課題 1
下記の記録すべてについて、"image size"を"image dimensions"に変えて書き直し、それ以外は元のままにしなさい。画像は解答に含めないこと。

════

日本ペイント、新たにハイソリッド型クリヤー ニーズに応えて上市
日本ペイントは今回、クリヤーとパテの新製品を出展した。クリヤーは、高機能ハイソリッドクリヤーの新シリーズ「nax プライムクリヤーシリーズ」より「nax プライム(2:1)QDクリヤー」および「nax プライム(2:1)SGクリヤー」である。
QDクリヤーは、速硬化性による作業効率化が得られる。塗装後からポリッシュまでに必要な強制乾燥時間の大幅短縮により、塗装ブースでの滞留時間削減が可能。従来品と比較し、塗装ブース占有時間を28%削減できる。また、低温硬化により環境負荷が低減。強制乾燥の低温化と時間短縮により、ブースの稼働に必要なエネルギーコストを低減する。

ハイブリット塗装を可能にする「naxプライムQDクリヤー」
SGクリヤーは、高外観による作業効率化が得られる。平滑で優れたつやを示すことから、乾燥後の磨き工程にかかる時間が短縮。省工程で、塗装コート回数が通常3回のところ連続で2回に削減し、使用塗料の減量につながる。
パテは、光硬化型1液タイプのパテ「nax UVライトベール」で、特長は作業効率化と労働力不足に対応する「光硬化型1液タイプ」かつ「通年対応」。光を遮る環境下では硬化しないため、可使時間を気にすることなく作業が可能で、従来の2液硬化型ポリエステルパテと比較し、UV照射のため乾燥時間の削減が可能。薄付けしながら重ね塗りでき、研ぎ時間を少なくできる。また、可使時間が長く、経験が少ない作業者でも簡単に塗装が可能である。最大膜厚5㎜/回(硬化時間30~60秒/100℃)で、パテの重ね付け(パテ・オン・パテ)が可能。さらに、同製品は通年使用が可能なため、在庫管理の効率化に貢献する。

════

課題 2
上の本文抜粋で、かぎかっこ「」に囲まれて示されている語句をすべて挙げなさい。

提供資料
════

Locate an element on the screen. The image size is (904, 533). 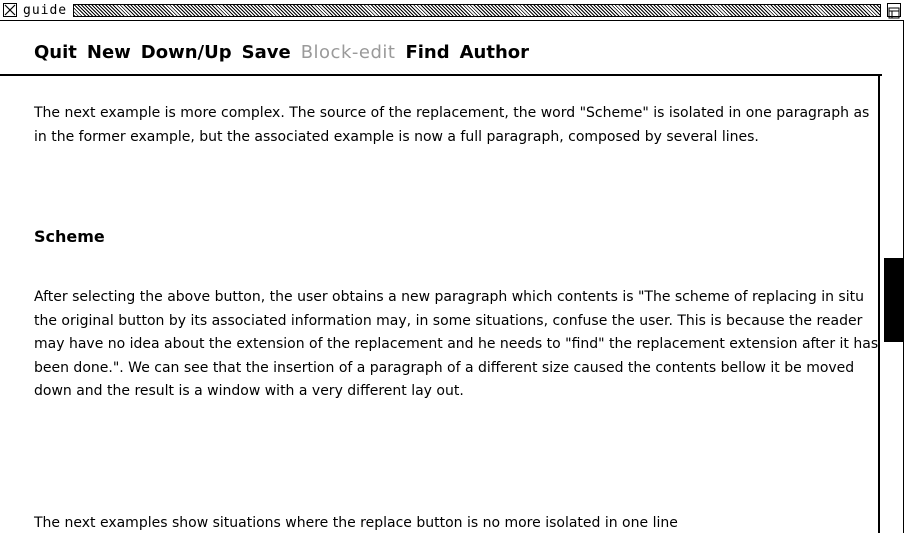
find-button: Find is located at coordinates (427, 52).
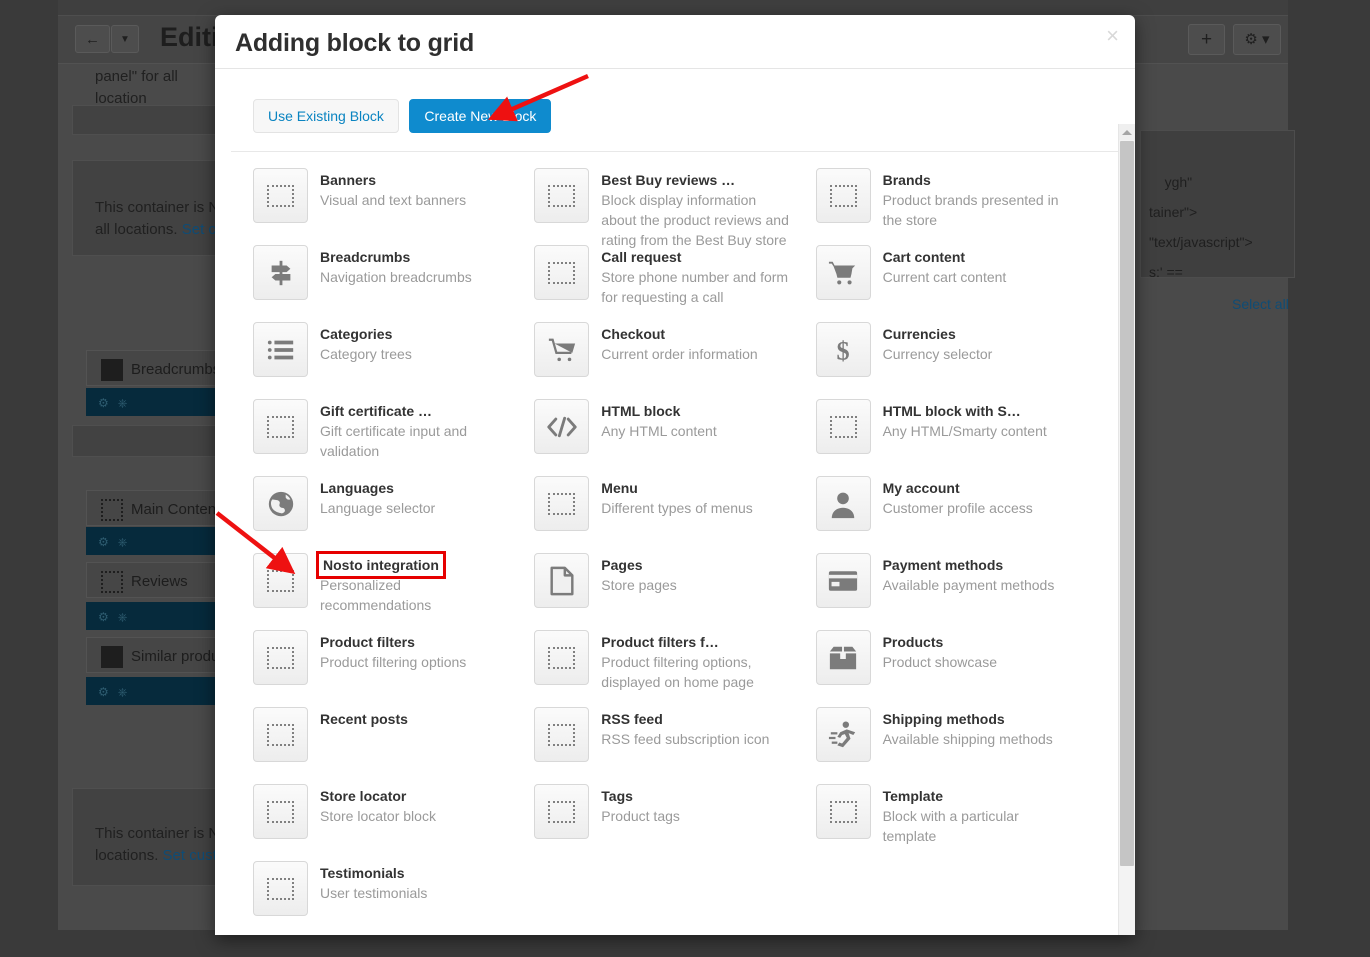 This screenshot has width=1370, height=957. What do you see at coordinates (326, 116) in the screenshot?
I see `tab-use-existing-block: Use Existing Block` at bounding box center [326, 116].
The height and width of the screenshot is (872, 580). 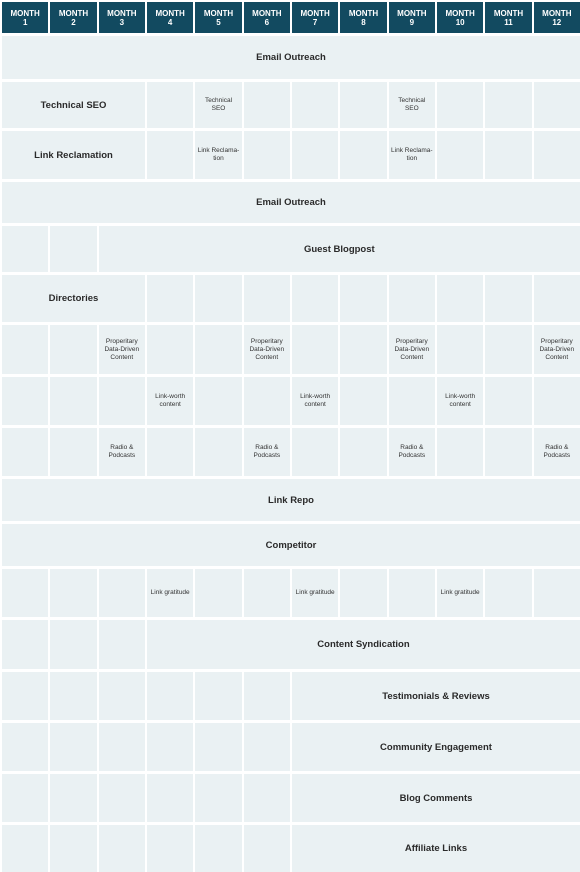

════

解答欄 1
Locate an element on the screen. The image dimensions is (904, 533). 
find-button: Find is located at coordinates (427, 52).
 This screenshot has width=1370, height=957. What do you see at coordinates (326, 116) in the screenshot?
I see `tab-use-existing-block: Use Existing Block` at bounding box center [326, 116].
The height and width of the screenshot is (872, 580). 

解答欄 2
nax プライムクリヤーシリーズ
nax プライム(2:1)QDクリヤー
nax プライム(2:1)SGクリヤー
naxプライムQDクリヤー
nax UVライトベール
光硬化型1液タイプ
通年対応